Over the years we all got to know each other very well and looked forward to regular get-togethers at our annual conferences. Our custom was to meet up after our evening RWT board meetings concluded. We’d talk about work, our kids, and just about everything in between. I can still see us all laughing together, Kent’s eyes twinkling as he graced us with his wit and charm, which he possessed in ample store.

Backchannel Chats

The past decade has been a time of great challenge for nonprofits. As our respective managements sought to chart a course through rough seas, Kent and I had many backchannel chats in which we sought each other’s counsel, brainstormed strategies, offered suggestions, and shared thoughts on a host of pressing issues including membership, marketing, communications, technology, and best practices.

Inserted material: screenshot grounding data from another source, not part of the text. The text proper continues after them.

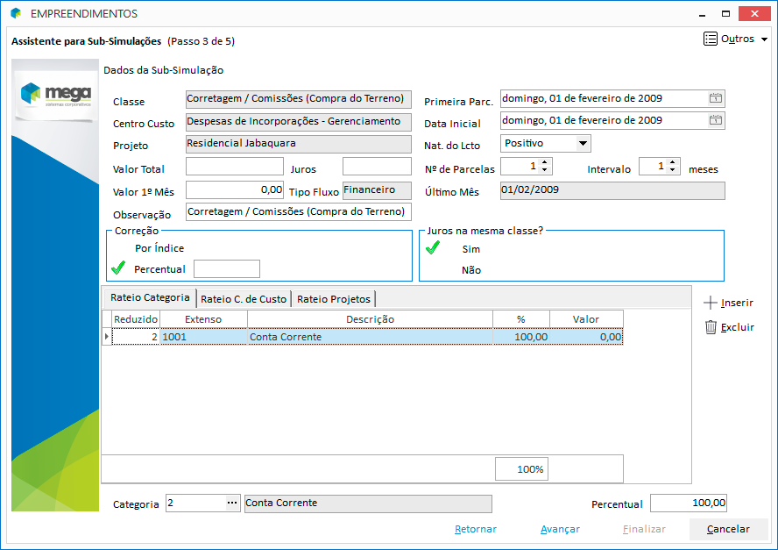Click the Avançar link
This screenshot has width=778, height=550.
(x=560, y=529)
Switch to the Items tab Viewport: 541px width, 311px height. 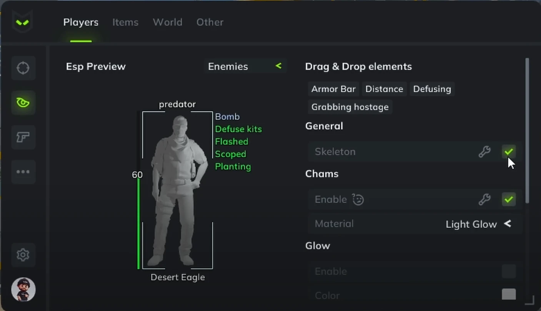click(x=125, y=22)
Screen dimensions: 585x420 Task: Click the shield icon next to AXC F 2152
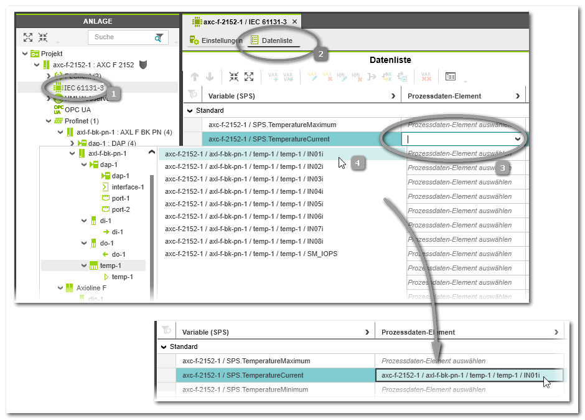click(x=143, y=65)
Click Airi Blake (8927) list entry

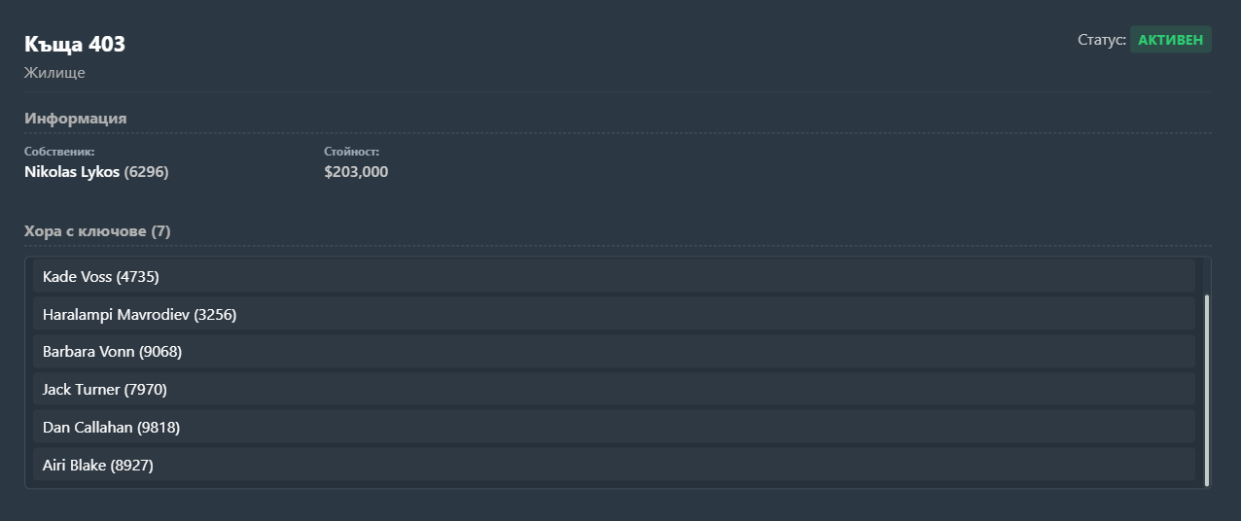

If one of us had an open position to fill, or knew of some accomplished executive or literacy professional who was looking for association work, we would always let the other know. I distinctly remember a conversation we once had about the decline in sales revenues of professional associations. “You know what,” he said to me, “if this is the new normal, IT’S SCARY.” It’s a line I have quoted many times.

His Gift of Grace

Kent was a person who tackled things head on. What’s more, he did it with grace, which in my view is among the rarest of gifts. If hard decisions were called for, he made them and took the burden of it on himself. He defused tension with humor. He had a diplomat’s insight into the handling of controversies and knew how to come back hard at something without rancor, preserving comity in disagreement. 

Kent relished the vision of what collaborative action might achieve. You could sense this in his enthusiasm for things like the Pathways project and the National Center for Literacy Education. I remember leaving a meeting in Washington, D.C. together when he asked me if I had any time left before I had to catch my train. I did and off we went to a little coffee shop. There, with keen excitement, he told me all about his plans for NCLE. And here sadness mixes with memory.

I went down to Washington last year to attend a NCLE meeting that Kent was coming to. By that time he had had a great deal of treatment, and was looking forward to getting about again. I so looked forward to seeing him and was quietly crushed when Barbara Cambridge, NCTE’s Interim Executive Director, broke the news that Kent’s doctor would not clear him to get on an airplane. True to form, Kent sent personal greetings in a cordial email. There it was again, as it was to the last—pure grace. I think it was from that moment on that I knew he was in very dire straits.

Let all of us at ILA pause today and in a moment of quiet reflection rejoice that such a wonderful person lent the best of what he had to give to a cause as important as ours, to spreading literacy.

Dan Mangan (dmangan@/) is the Director of Public Affairs at the international Literacy Association. Previously, he was ILA’s Strategic Communications Director and Publications Director and launched the original Reading Today magazine and Reading Today Online (now Literacy Daily). He is a veteran of commercial publishing, a former journalist, and an attorney.